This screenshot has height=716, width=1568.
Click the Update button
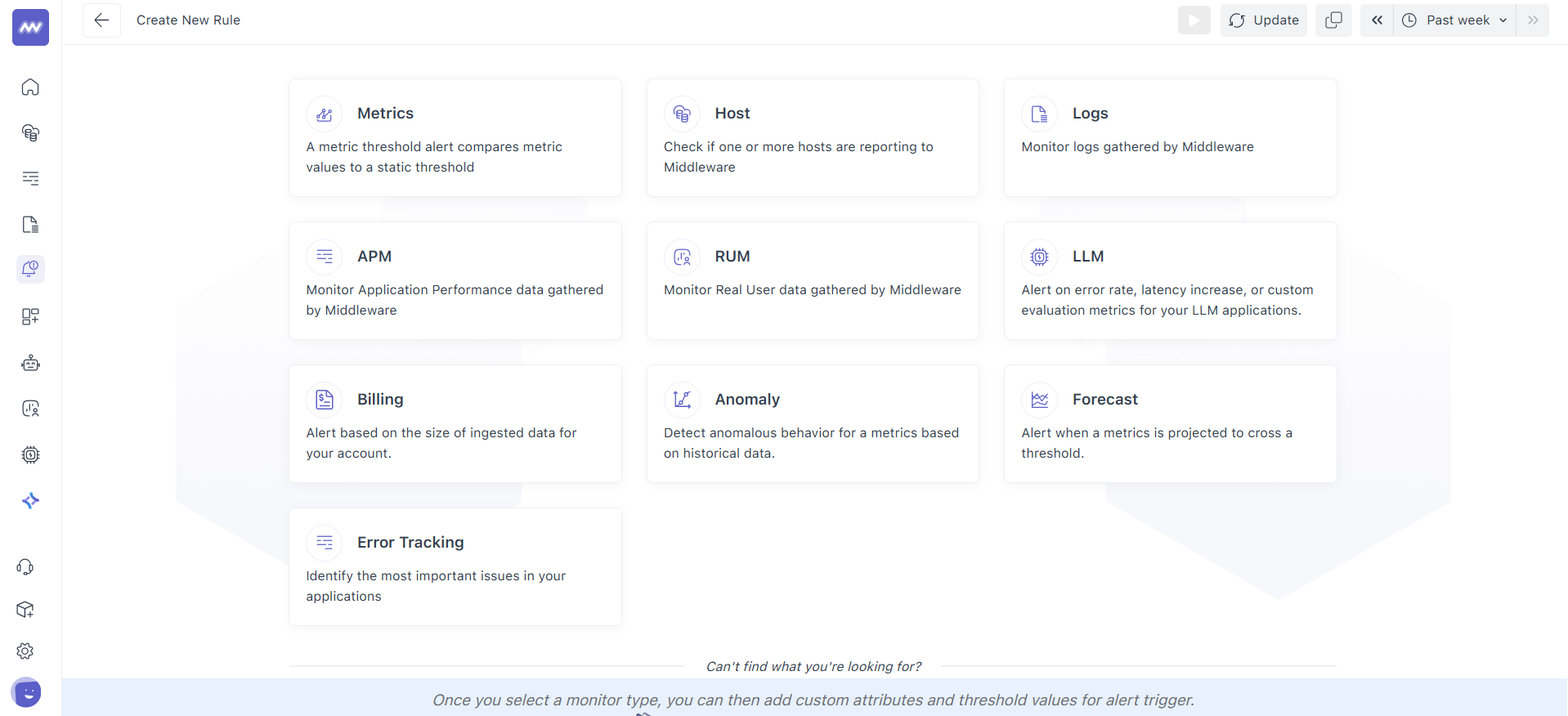(x=1264, y=20)
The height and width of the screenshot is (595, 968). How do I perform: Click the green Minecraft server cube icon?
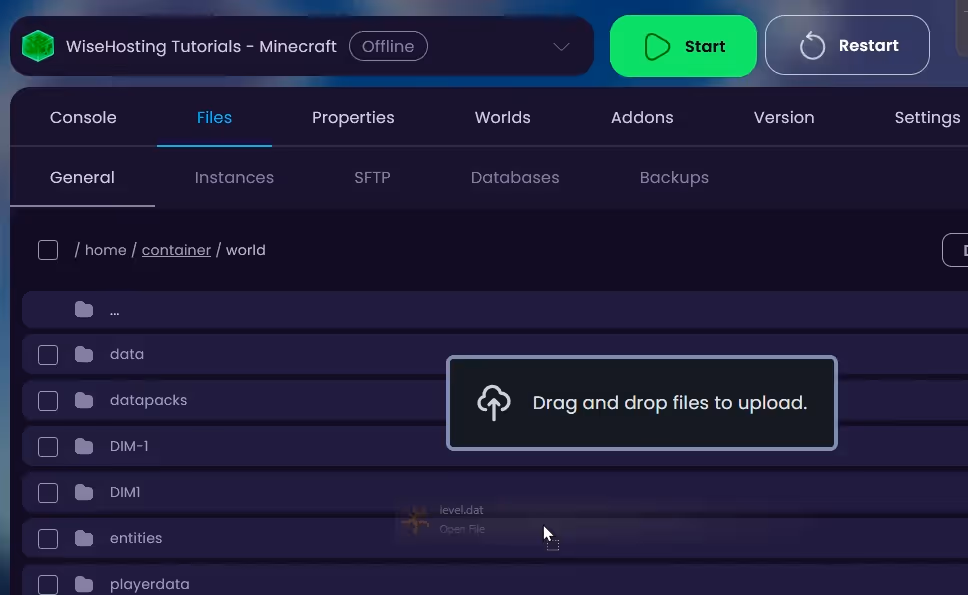click(38, 46)
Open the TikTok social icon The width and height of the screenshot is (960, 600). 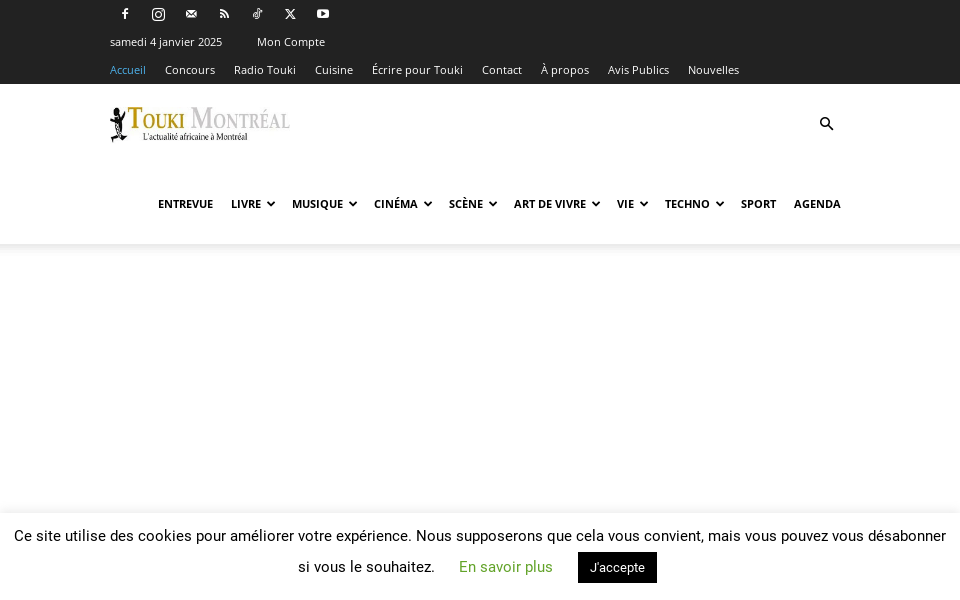257,14
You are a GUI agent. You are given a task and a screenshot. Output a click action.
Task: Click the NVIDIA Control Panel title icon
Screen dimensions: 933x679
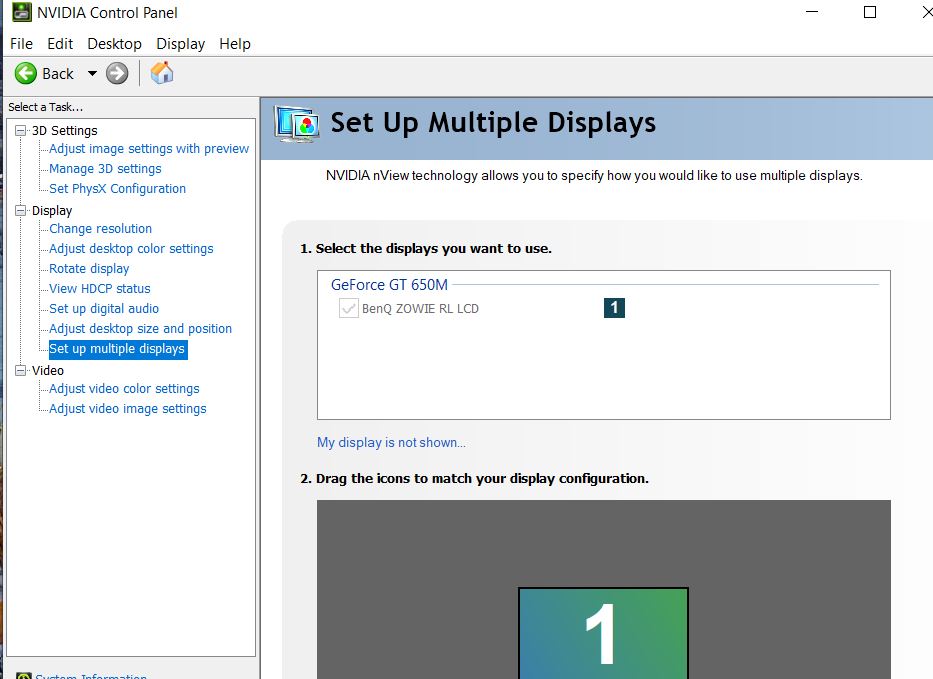22,12
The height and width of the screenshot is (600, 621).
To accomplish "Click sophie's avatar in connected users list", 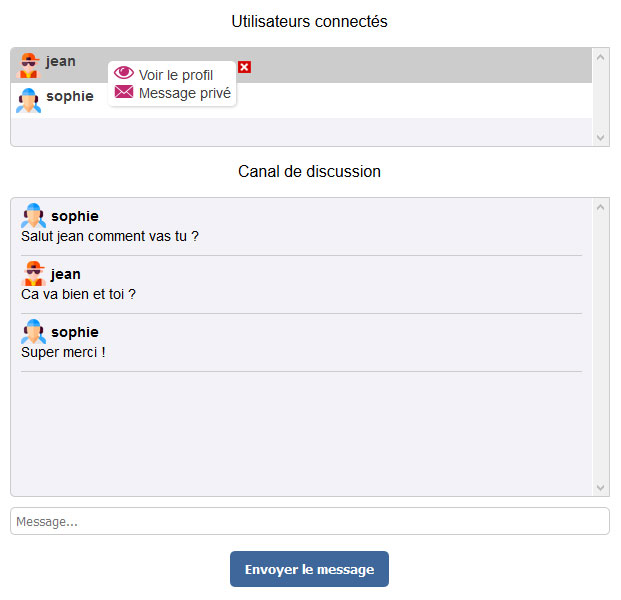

● WORK ORDER:
Reproduce verbatim every line starting at the line that holds "Screen dimensions: 933x679" and ending with the final line of the data; omit the pictures.

● YOUR RESPONSE:
Screen dimensions: 933x679
22,12
The height and width of the screenshot is (600, 621).
To accomplish "Click sophie's avatar in connected users list", 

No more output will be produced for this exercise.